Sampang || Detik24jam.id – Kejaksaan Negeri (Kejari) Sampang melakukan penggeledahan di RSUD dr. Mohammad Zyn Sampang, Selasa siang. Informasi yang dihimpun menyebut bahwa langkah ini diduga kuat berkaitan dengan kasus dugaan penggelapan pajak penghasilan pegawai rumah sakit tersebut yang mencapai Rp3,3 miliar, dan hingga kini terus menjadi sorotan publik.
Diduga penggeledahan itu dilakukan setelah penyidik menerima sejumlah data awal mengenai indikasi penyimpangan dalam pengelolaan pajak penghasilan pegawai.
Pihak Humas RSUD dr. Mohammad Zyn Sampang, Amien Jakfar, membenarkan adanya aktivitas penggeledahan tersebut.
“Benar adanya penggeledahan oleh pihak kejaksaan. Petugas masuk ke beberapa ruangan,” ujarnya, Rabu, 03/12/2025.
Meski membenarkan adanya penggeledahan, Amien menegaskan bahwa pihak rumah sakit tidak mengetahui secara detail dokumen atau barang apa saja yang dibawa oleh penyidik.
“Mengenai berkas atau barang apa yang dibawa, kami tidak tahu. Lebih jelasnya silakan langsung ke pihak Kejaksaan Negeri Sampang,” tambahnya.
Sementara itu, aktivitas pelayanan rumah sakit tetap berlangsung seperti biasa meski sejumlah ruangan administrasi sempat mendapatkan penjagaan ketat. Beberapa pegawai terlihat dimintai keterangan internal saat proses penggeledahan berlangsung.
Kasus dugaan penggelapan pajak senilai Rp3,3 miliar tersebut mencuat setelah ditemukan adanya selisih setoran pajak pegawai dengan data internal rumah sakit.
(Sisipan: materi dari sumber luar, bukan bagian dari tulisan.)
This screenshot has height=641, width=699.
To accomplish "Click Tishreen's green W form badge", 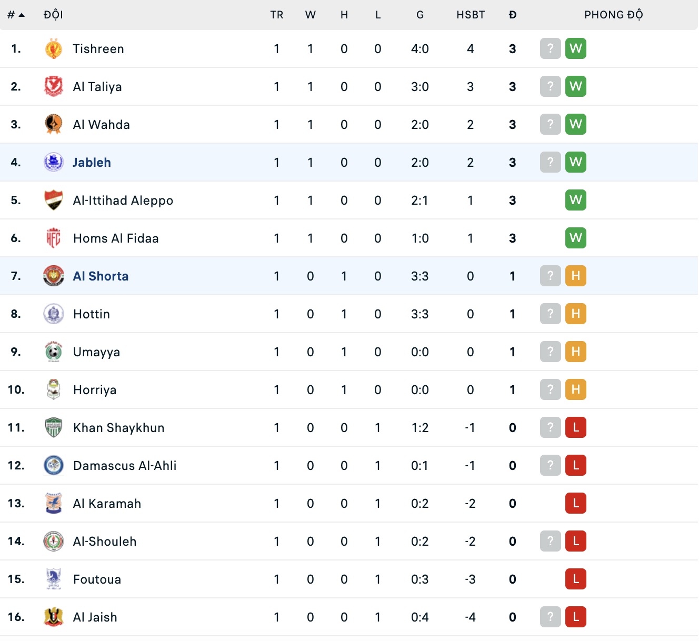I will point(575,49).
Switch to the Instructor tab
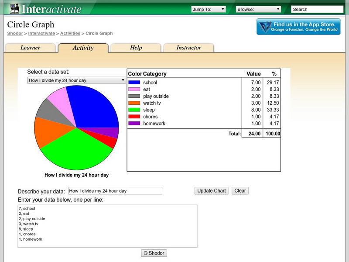 point(188,48)
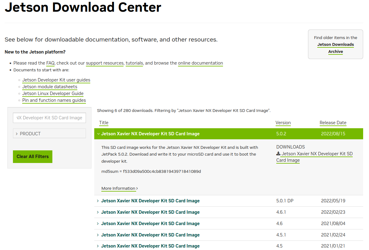Sort the list by Version column

[283, 123]
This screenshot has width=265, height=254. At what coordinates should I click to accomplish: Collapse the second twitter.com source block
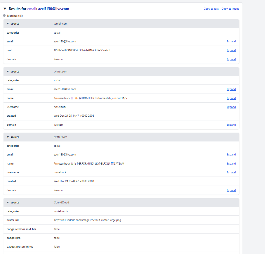(8, 137)
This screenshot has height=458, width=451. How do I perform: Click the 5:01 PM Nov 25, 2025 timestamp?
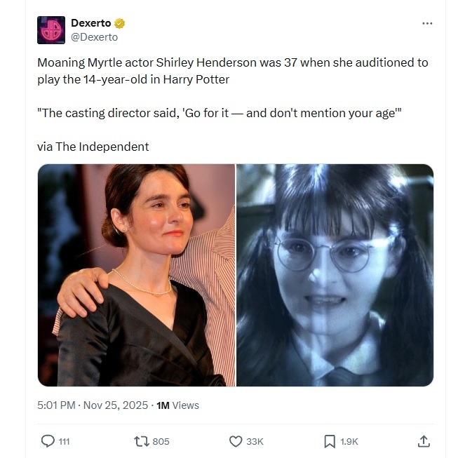tap(93, 405)
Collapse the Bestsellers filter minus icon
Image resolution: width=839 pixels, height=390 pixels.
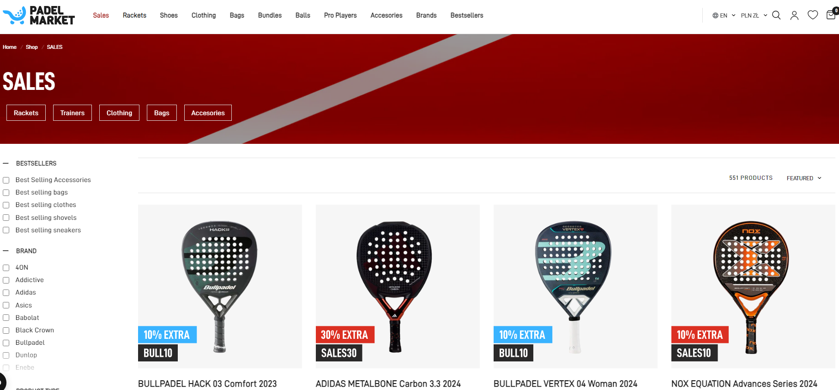coord(6,163)
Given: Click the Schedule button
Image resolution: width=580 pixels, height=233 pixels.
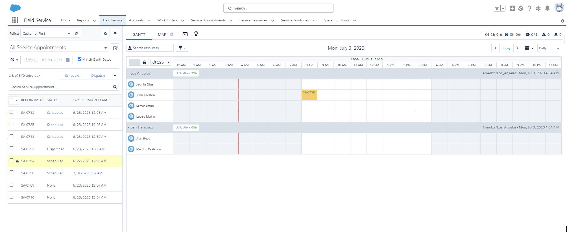Looking at the screenshot, I should click(x=72, y=76).
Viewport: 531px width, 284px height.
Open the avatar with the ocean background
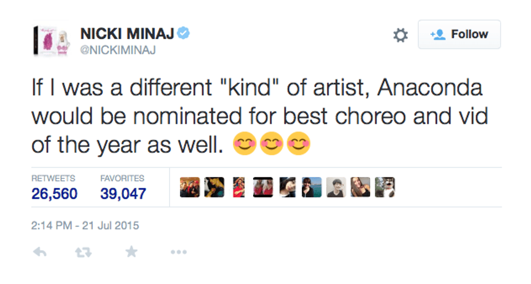312,187
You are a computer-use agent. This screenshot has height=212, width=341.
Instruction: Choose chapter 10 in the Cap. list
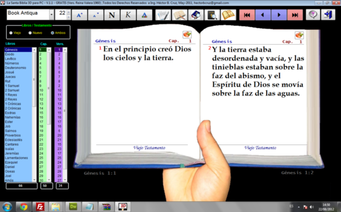point(43,90)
Temuan itu kemudian dilaporkan dan kini masuk dalam tahap penyidikan Kejari Sampang.
Namun hingga berita ini diturunkan, Kasi Intel Kejaksaan Negeri Sampang belum memberikan respon terkait penggeledahan maupun perkembangan penyidikan. Pesan konfirmasi awak media belum mendapat tanggapan resmi.
Publik kini menanti penjelasan lengkap dari Kejari Sampang mengenai hasil penggeledahan tersebut. Masyarakat berharap kasus dugaan penggelapan pajak ini dapat dibuka secara transparan sebagai bentuk akuntabilitas pengelolaan keuangan di lingkungan pelayanan kesehatan daerah. (MLDN)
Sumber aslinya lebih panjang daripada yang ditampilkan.